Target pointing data
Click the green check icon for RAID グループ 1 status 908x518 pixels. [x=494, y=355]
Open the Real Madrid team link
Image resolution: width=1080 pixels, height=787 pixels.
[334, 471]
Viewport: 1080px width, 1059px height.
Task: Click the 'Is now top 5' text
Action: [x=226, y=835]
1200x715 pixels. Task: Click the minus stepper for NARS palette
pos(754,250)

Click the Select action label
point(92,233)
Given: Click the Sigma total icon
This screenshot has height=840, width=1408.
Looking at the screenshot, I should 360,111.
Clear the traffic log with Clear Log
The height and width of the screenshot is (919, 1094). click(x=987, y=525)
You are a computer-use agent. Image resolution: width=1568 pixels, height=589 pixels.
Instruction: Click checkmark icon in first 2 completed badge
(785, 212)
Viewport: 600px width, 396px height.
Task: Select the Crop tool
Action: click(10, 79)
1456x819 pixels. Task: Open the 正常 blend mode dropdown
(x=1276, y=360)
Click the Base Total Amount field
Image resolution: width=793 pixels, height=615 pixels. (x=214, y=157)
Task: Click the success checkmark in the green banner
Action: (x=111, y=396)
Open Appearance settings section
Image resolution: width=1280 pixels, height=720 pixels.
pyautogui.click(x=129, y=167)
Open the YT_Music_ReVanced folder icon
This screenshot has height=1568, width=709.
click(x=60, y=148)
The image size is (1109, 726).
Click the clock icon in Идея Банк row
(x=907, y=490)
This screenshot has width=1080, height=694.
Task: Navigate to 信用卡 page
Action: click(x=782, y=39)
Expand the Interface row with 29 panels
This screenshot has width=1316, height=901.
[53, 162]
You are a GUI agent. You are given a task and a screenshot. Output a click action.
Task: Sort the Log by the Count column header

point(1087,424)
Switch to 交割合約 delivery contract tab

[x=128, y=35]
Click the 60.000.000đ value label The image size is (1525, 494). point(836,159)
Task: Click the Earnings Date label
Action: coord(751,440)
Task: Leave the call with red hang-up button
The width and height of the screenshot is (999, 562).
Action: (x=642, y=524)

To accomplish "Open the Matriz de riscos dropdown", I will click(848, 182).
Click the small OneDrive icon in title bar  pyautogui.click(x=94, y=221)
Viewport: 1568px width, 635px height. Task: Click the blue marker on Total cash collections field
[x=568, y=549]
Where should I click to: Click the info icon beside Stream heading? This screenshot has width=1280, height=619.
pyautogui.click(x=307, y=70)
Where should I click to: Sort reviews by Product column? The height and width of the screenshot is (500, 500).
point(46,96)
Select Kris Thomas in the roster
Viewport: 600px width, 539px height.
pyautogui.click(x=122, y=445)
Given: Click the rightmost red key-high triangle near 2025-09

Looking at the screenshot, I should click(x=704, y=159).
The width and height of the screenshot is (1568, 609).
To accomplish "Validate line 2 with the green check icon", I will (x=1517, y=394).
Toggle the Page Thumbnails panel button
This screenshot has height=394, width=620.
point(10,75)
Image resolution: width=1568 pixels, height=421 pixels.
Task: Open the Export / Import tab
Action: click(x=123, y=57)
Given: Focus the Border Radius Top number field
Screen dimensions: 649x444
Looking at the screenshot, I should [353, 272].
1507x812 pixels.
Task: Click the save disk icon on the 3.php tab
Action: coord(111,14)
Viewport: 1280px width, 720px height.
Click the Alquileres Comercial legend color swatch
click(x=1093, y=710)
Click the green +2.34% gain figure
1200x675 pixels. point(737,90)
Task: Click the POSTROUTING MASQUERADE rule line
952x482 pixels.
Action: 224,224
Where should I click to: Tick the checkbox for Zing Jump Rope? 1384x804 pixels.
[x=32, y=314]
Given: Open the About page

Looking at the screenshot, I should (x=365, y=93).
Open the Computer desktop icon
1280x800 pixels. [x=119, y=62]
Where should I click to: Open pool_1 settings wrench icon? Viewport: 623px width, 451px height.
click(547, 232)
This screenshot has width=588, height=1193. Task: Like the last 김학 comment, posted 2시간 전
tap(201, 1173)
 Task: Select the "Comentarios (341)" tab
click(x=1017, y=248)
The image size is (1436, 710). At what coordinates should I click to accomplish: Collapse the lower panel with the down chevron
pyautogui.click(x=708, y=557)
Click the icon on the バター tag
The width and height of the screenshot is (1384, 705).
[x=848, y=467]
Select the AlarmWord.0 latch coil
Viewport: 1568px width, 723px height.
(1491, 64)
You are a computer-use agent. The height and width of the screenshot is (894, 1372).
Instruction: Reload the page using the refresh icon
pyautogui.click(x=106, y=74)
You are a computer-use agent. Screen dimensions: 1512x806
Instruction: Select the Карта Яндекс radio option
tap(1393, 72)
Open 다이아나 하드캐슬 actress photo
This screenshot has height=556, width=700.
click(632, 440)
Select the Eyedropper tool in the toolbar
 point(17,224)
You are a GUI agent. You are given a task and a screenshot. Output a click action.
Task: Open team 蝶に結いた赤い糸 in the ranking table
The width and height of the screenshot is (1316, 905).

_Exercise description_
Reproduce verbatim everything from the line containing "Given: Open the About page" down to the last line of the entries above, including both.

_The completed task_
Given: Open the About page

Looking at the screenshot, I should (x=365, y=93).
Open the Computer desktop icon
1280x800 pixels. [x=119, y=62]
Where should I click to: Open pool_1 settings wrench icon? Viewport: 623px width, 451px height.
click(547, 232)
This screenshot has width=588, height=1193. Task: Like the last 김학 comment, posted 2시간 전
tap(201, 1173)
 Task: Select the "Comentarios (341)" tab
click(x=1017, y=248)
The image size is (1436, 710). At what coordinates should I click to accomplish: Collapse the lower panel with the down chevron
pyautogui.click(x=708, y=557)
Click the icon on the バター tag
The width and height of the screenshot is (1384, 705).
[x=848, y=467]
Select the AlarmWord.0 latch coil
Viewport: 1568px width, 723px height.
(1491, 64)
You are a computer-use agent. The height and width of the screenshot is (894, 1372).
Instruction: Reload the page using the refresh icon
pyautogui.click(x=106, y=74)
You are a computer-use agent. Screen dimensions: 1512x806
Instruction: Select the Карта Яндекс radio option
tap(1393, 72)
Open 다이아나 하드캐슬 actress photo
This screenshot has height=556, width=700.
click(632, 440)
Select the Eyedropper tool in the toolbar
 point(17,224)
You are a GUI agent. You are given a task and a screenshot. Output a click action.
Task: Open team 蝶に結いた赤い糸 in the ranking table
The width and height of the screenshot is (1316, 905).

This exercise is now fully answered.